Concepts and Principles of Grafting

Concepts and Principles of Grafting

Grafting is a technique used to untie ‘parts’ of different plants by bringing the cambium of each into contact to grow together as one plant. The technique involves two important stages: the preparation of the grafting surfaces and the procedures for aftercare. The advantages of grafting include:

  • Reduced height for easy picking
  • Good quality fruit from selected varieties
  • Early fruiting after only a few years.

There are several types of grafting namely: cleft, side-veneer, bark, splice, whip, tongue, saddle and approach grafting. One of the simplest and most popular forms of grafting is described in this module. It is known as cleft grafting.

Raising Rootstocks

Allow a single stem to grow for 6 to18 months depending on the species. The technique involves formation of a union between scions taken from desirable mother trees and rootstocks that are normally young or healthy seedlings established in the nursery. If grafting is done with the right plant material, it can shorten the period between field establishment and when a tree flowers and fruits. This is important for fruit trees, since early maturity means revenues can be realised more quickly by farmers.

To achieve a successful graft, it is important to have healthy, actively growing rootstocks which grow well in your area, as well as scions with active (swollen) buds that have not yet opened. Normally, scions and rootstocks should be of the same diameter, in order to align cambium layers. This is required for the formation of the graft union, to allow the effective movement of the nutrients and water needed for plant growth between roots and shoots.

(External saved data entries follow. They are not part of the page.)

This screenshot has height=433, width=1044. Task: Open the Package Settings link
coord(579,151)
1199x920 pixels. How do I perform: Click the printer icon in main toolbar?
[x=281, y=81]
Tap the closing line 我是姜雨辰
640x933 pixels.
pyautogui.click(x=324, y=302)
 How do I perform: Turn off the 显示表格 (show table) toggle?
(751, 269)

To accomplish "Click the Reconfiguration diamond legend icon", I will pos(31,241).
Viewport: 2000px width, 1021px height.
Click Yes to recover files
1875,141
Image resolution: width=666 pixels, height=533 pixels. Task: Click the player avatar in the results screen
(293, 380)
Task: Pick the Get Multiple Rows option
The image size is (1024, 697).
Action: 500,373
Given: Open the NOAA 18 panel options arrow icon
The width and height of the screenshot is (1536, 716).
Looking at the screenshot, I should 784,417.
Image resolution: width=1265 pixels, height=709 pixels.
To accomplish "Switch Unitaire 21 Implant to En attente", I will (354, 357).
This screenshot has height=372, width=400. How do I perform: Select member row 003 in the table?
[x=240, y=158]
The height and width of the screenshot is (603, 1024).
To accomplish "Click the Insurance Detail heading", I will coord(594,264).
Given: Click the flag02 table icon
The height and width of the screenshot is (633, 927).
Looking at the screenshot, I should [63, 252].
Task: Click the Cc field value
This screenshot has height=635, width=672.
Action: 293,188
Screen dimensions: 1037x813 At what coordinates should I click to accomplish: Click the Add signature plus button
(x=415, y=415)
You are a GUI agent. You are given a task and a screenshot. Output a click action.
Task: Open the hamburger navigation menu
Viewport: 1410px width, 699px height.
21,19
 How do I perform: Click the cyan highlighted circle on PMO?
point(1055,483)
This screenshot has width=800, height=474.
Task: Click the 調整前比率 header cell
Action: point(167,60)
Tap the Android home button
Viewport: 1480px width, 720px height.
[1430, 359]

Selecting and Handling Scion

The best quality scion usually comes from shoots grown the previous season. Scions should be severed with sharp, clean secateurs or knives and placed immediately in moistened plastic bags or tissue papers. It is a good practice during the harvesting of scions and the making of grafts to clean the cutting tools regularly. This may be done by immersing them in a sterilizing solution such as alcohol or methylated spirit. An alternative sterilizing solution may be prepared by mixing one part household bleach with nine parts water (by volume). However, this bleach solution can be highly corrosive to certain metals.

For best results, harvest only as much scion as can be used for grafting during the same day. Select only healthy scion that is free from insects, disease or damage. Be sure the stock plants are of good quality, healthy and true to type. If large quantities of scion wood must be harvested at one time, follow these steps:

  • Cut all scions to a uniform length, keep their basal ends together, and tie them in bundles of known quantity (for example, 50 scions per bundle).
  • Label them, recording the cultivar, date of harvest, and location of the stock plant.
  • Wrap the base of the bundles in moistened tissue paper or cotton wool, place them in polythene bags and seal the bags.
  • Store the bundles for short periods, if necessary cool box.

It should be noted that grafting, as well as budding, the vascular cambium of the scion or bud must be aligned with the vascular cambium of rootstock. In woody plants the cambium is a very thin ribbon of actively dividing cells located just below the bark. The cambium produces conductive tissue for the actively growing plant. This vascular cambium initiates callus tissue at the graft or bud unions to stimulate tissue growth and healing.

How to do cleft grafting

  • Harvest scions from the desired mother tree and cut them about 15cm long. Remove all the leaves carefully. The scions should be the same thickness as the rootstock stem.
  • With a very sharp knife cut the bottom of the scions with two sloping cuts 3½cm long (A)
  • Cut off the top of the rootstock about 30cm above the soil. Make one straight cut about 3cm deep in the top of the rootstock (B) to form a wedge.
Top cleft grafting method

Activity

Grafting techniques

In this trial you will try several types of grafting techniques to understand the advantages of each method.

Procedure

  • Prepare grafting tools and bring root stock and scion.
  • Select two types of grafting techniques and graft 5 seedlings each using same techniques (graft one inch higher than usual height so it could be grafted again in case grafting is not successful).
  • Push the scions firmly into the rootstock cut. Leave ½cm of the cut scions outside the rootstock as shown.
  • Use clear plastic tape to wrap firmly around the graft. Do not remove the tape until the scion begins to grow – showing the graft has been successful.
  • Remove any buds which have grown below the graft. If the graft dies, you must allow one bud to grow below the graft and wait several months before trying again.
  • Observe daily and count the number of success.